Steven A. Schroeder was named chair of the board of directors of the American Legacy Foundation this Wednesday.
Since graduating from HMS in 1964, Schroeder, who works as a professor of Health and Health Care at the University of California, San Francisco, has dedicated most of his professional career to research on tobacco policy and teen smoking and drug use.
He has been a member of the foundation’s board since 2000, most recently serving as vice chair.
“Dr. Schroeder has made many significant contributions to tobacco control over the past decade, and I’m honored to welcome him as our new chair,” foundation President and CEO Cheryl G. Heaton said in a press release. “We consider ourselves fortunate to be in his capable hands as we navigate the challenges that lie ahead for our foundation in the coming years.”
Schroeder recently returned to San Francisco after serving for twelve years as President and CEO of the Robert Wood Johnson Foundation, the nation’s largest health philanthropy organization. Under his stewardship, the Johnson Foundation rose to prominence as a leading expert on tobacco control and prevention programs for alcohol and illegal drugs.

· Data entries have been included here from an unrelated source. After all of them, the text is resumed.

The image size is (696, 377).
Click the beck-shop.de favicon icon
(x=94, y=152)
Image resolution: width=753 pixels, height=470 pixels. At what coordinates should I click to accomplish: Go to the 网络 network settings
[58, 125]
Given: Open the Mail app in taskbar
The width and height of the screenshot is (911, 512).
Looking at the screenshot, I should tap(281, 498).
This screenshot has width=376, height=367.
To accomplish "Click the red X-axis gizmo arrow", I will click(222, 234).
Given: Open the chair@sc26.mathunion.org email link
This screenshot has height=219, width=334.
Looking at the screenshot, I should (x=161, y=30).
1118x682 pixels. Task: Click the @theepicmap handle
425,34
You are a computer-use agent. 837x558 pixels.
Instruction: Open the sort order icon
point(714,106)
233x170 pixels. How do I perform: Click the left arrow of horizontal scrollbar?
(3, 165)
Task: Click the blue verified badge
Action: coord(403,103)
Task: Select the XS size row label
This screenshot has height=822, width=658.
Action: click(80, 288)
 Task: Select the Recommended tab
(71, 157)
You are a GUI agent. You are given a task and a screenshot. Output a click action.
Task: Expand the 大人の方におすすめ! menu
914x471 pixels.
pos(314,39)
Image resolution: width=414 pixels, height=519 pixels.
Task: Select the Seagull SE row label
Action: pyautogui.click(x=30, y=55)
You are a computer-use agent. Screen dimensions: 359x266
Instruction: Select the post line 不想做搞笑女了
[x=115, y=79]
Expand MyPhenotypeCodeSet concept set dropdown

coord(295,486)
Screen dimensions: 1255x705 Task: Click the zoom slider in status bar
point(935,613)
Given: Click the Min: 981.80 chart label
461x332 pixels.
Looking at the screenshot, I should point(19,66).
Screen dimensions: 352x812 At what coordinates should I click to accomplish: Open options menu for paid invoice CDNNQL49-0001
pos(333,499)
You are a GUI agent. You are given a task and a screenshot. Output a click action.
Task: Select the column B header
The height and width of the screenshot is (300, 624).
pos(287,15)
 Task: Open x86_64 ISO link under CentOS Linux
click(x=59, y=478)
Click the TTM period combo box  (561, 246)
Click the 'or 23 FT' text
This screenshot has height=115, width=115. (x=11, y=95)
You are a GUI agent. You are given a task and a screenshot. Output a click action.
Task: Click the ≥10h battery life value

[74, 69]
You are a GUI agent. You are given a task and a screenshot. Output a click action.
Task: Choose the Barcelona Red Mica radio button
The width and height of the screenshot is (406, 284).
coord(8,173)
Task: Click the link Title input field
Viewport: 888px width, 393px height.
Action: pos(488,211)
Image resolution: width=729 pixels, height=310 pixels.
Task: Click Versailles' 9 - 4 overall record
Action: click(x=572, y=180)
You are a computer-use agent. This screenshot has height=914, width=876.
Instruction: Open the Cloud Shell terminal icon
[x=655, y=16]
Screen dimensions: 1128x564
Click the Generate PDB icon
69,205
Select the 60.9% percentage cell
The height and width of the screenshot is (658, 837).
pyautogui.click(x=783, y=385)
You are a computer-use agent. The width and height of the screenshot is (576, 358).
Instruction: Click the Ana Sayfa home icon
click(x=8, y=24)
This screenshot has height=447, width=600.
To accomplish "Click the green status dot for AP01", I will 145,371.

Schroeder described his passion for tobacco policy as a “mixture of interests” —he approaches the problem as a clinician and public health expert.
“I see the great ravages that smoking causes,” Schroeder said during a break in his first staff meeting as chair of the Legacy foundation.
Schroeder said that with HIV, smoking-related diseases—which kill more than 430,000 Americans annually—are probably “the two most preventable causes of death.”
The American Legacy Foundation is best known for its edgy “truth” advertising campaign, which juxtaposes facts about smoking with often jarring images.
The foundation’s mission is to raise awareness and develop national programs that address the health effects of tobacco use.
Schroeder said he hopes to keep the company “fresh and relevant.” He will focus on the efficacy of the foundation’s advertisements, because, he said, “what works this year might not work next year.”
He also welcomes the challenge of working against “an industry not comfortable with people trying to reduce its profits.”
Schroeder, a member of Harvard’s second-highest governing board since 2000, said he feels expertise as an anti-smoking advocate adds an important perspective to his work with Overseers.
“[I am] very proud that Harvard very quietly divested itself of tobacco stocks many years ago and doesn’t get enough credit for it,” Schroeder said.
Schroeder said he would “stay vigilant of opportunities to reinforce the splendid job that Harvard does trying to improve the quality of health in the United States and elsewhere.”
Schroeder said his line of work is not only important but rewarding.
“In this time of turmoil, it’s wonderful to come to work for a virtuous cause,” he said.